Is this AI project worth building? A framework for founders
The question is not 'can AI do this?' It can do almost anything in a demo. The question is whether the ROI clears the real cost—integration time, maintenance, and the three months before it stops surprising you. Here is the two-by-two.
Someone sends me a message every week that starts with some variation of: "I have an idea for an AI agent that could automate [X]. What do you think?"
What they are usually asking is: "Is this technically feasible?" And the answer is almost always yes. You can build an AI agent to do almost anything in a demo. The more useful question—the one that determines whether you should actually build it—is whether the thing you are about to build will deliver more value than it costs, in the real world, six months from now.

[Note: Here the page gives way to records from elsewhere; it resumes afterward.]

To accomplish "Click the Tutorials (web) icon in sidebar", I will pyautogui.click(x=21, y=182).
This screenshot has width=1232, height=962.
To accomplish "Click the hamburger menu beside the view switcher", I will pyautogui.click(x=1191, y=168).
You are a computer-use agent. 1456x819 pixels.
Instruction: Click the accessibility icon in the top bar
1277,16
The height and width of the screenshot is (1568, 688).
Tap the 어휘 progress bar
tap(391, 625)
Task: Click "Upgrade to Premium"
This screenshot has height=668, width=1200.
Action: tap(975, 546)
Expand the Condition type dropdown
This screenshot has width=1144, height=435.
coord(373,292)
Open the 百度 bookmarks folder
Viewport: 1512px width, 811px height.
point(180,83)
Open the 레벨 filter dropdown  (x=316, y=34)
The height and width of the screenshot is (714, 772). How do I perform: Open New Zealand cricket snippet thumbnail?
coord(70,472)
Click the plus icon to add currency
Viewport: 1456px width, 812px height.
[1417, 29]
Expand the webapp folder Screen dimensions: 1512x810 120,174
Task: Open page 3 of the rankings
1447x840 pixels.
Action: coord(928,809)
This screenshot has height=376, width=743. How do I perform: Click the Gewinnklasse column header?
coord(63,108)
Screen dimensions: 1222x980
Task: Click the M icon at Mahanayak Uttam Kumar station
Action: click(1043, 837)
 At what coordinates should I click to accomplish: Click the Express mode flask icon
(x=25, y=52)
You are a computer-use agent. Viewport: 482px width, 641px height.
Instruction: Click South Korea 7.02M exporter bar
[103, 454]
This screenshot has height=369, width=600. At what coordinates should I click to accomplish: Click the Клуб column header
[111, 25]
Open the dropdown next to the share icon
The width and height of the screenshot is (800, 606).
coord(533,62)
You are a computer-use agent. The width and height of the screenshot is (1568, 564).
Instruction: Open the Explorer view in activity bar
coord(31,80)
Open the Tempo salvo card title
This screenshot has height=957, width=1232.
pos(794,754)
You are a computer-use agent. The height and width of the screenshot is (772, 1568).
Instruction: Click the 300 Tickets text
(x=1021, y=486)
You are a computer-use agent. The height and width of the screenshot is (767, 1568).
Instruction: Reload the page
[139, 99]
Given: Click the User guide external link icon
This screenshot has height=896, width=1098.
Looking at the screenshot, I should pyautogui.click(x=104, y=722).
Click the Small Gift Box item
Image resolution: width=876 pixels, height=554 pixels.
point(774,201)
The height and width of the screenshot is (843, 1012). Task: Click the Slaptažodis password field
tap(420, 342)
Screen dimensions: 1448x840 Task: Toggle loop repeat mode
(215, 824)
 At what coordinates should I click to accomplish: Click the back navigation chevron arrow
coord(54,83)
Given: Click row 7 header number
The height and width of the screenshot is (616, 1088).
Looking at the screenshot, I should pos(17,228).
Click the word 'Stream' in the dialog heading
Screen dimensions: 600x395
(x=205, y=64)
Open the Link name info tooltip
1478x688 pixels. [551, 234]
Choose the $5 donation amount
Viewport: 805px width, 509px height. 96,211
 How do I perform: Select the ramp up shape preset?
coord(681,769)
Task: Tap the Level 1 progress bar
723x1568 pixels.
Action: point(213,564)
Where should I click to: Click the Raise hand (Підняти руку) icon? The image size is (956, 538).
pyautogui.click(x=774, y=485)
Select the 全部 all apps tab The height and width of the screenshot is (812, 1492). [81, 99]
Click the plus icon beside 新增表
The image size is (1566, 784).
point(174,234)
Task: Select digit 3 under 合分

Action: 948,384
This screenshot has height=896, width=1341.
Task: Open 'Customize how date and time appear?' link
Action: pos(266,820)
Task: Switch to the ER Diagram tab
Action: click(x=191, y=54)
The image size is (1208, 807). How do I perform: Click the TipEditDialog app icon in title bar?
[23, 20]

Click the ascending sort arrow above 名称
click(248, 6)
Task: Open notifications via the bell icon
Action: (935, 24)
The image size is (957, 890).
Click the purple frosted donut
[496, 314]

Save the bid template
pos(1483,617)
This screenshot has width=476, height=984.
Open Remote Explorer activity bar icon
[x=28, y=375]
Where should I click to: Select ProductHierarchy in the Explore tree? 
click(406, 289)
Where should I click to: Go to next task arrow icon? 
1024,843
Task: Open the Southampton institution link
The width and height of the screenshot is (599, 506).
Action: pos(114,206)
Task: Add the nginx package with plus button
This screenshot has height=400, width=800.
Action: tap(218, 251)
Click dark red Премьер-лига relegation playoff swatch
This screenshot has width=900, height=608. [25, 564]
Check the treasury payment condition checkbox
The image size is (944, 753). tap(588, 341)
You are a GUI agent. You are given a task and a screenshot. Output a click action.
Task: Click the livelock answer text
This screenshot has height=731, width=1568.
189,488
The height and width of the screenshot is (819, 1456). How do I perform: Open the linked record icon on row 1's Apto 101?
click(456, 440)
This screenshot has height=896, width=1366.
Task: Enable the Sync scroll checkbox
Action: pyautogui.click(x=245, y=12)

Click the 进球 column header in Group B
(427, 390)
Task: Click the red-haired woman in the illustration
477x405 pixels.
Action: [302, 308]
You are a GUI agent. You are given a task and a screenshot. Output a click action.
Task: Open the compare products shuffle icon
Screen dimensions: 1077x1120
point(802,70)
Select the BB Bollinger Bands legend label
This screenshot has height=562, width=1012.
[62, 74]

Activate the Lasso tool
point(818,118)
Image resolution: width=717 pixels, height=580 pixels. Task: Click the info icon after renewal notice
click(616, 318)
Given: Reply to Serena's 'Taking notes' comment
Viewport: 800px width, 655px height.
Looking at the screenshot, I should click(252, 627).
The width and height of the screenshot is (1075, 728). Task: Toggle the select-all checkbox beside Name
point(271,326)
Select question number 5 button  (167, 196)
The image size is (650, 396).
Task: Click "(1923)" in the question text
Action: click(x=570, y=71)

That question has four cells. I call it the Build-or-Skip Grid.
The two axes
The first axis is ROI clarity: do you have a concrete, measurable reason to believe this automation will deliver value, and do you know how to measure it? Not a general belief that "AI will make this faster"—a specific number. "This workflow currently takes three hours per week. If I automate it, those three hours get redeployed to the thing that actually moves revenue." Or: "We lose an estimated fifteen leads per month to slow follow-up. If this brings follow-up time from forty-eight hours to fifteen minutes, we should recover eight to ten of those leads at an average value of $400 each."
ROI clarity is not certainty. It is the presence of a hypothesis you can test. Low ROI clarity means you are building on vibes. High ROI clarity means you have a specific number you expect to move and a way to know whether it moved.
The second axis is maintenance cost: how hard is this thing to keep running after it is deployed? Maintenance cost is a function of three things—the fragility of the integrations it depends on, the frequency with which the underlying data or logic changes, and how many people in the organization can debug it when it breaks.
A workflow that reads from one stable Google Sheet and writes to one stable database has low maintenance cost. A workflow that talks to eight external APIs, uses an LLM for a decision that changes based on business logic updated monthly, and requires a developer to debug when it breaks has high maintenance cost. Both might be worth building. But "worth building" means something different depending on where they sit on this axis.
The four cells
High ROI clarity, low maintenance cost: build it. This is the clearest yes. You know what value it will deliver, you can measure it, and it will not eat your time after it ships. This is also the rarest cell—most ideas that are high-value are also high-complexity, because if they were easy and obvious, someone would have already built them.
High ROI clarity, high maintenance cost: build it with caution. Structure the first version to be simpler than your ideal version—fewer integrations, narrower scope, more conservative LLM use—because you need to prove the ROI hypothesis before you commit to the maintenance burden. A $3,000 simple version that proves the hypothesis is worth more than a $15,000 complex version that disproves it.
Low ROI clarity, low maintenance cost: experiment. Build a minimum viable version in a day or two and run it for thirty days. If it turns out to be useful, you will know. If it does not, you have lost two days, not three months. The condition for this cell is that the maintenance cost is genuinely low—if running the experiment still requires a developer to maintain it, it does not belong here.
Low ROI clarity, high maintenance cost: do not build it. This is the most common place where AI projects go wrong. The founder is excited. The demo is impressive. The integration is complex. The ROI case is vague. Twelve weeks later, the system is technically working and nobody is using it, and the team is spending four hours per week maintaining something they cannot explain the value of.
I am aware that "do not build it" is not a popular answer. It is the correct one.
The question to ask before you start
Before any AI project I take on, I ask the client one question: "What will you stop doing once this works?" Not "what will be better"—that is too vague. What specifically will change about how someone on your team spends their time, and is that time currently going to something valuable enough to justify the project cost?
If the answer is crisp—"My ops lead will stop spending three hours a day processing vendor invoices and spend that time on the partnership work that is currently not happening"—I am confident the project has a real ROI case.
If the answer is vague—"Things will be more efficient," "We will have better data," "The team will feel more supported"—I ask the question again, more specifically. Sometimes the second answer is crisp, and we are fine. Sometimes the second answer is still vague, and that is a signal that the ROI case is not actually there, and building the thing will produce a technically impressive result with no business impact.
The moral of the story is not "AI is overhyped" or "don't build things." The moral is that the value of an AI project is not in the automation; it is in what the automation makes possible. If you cannot clearly articulate what becomes possible, you have a demo, not a project.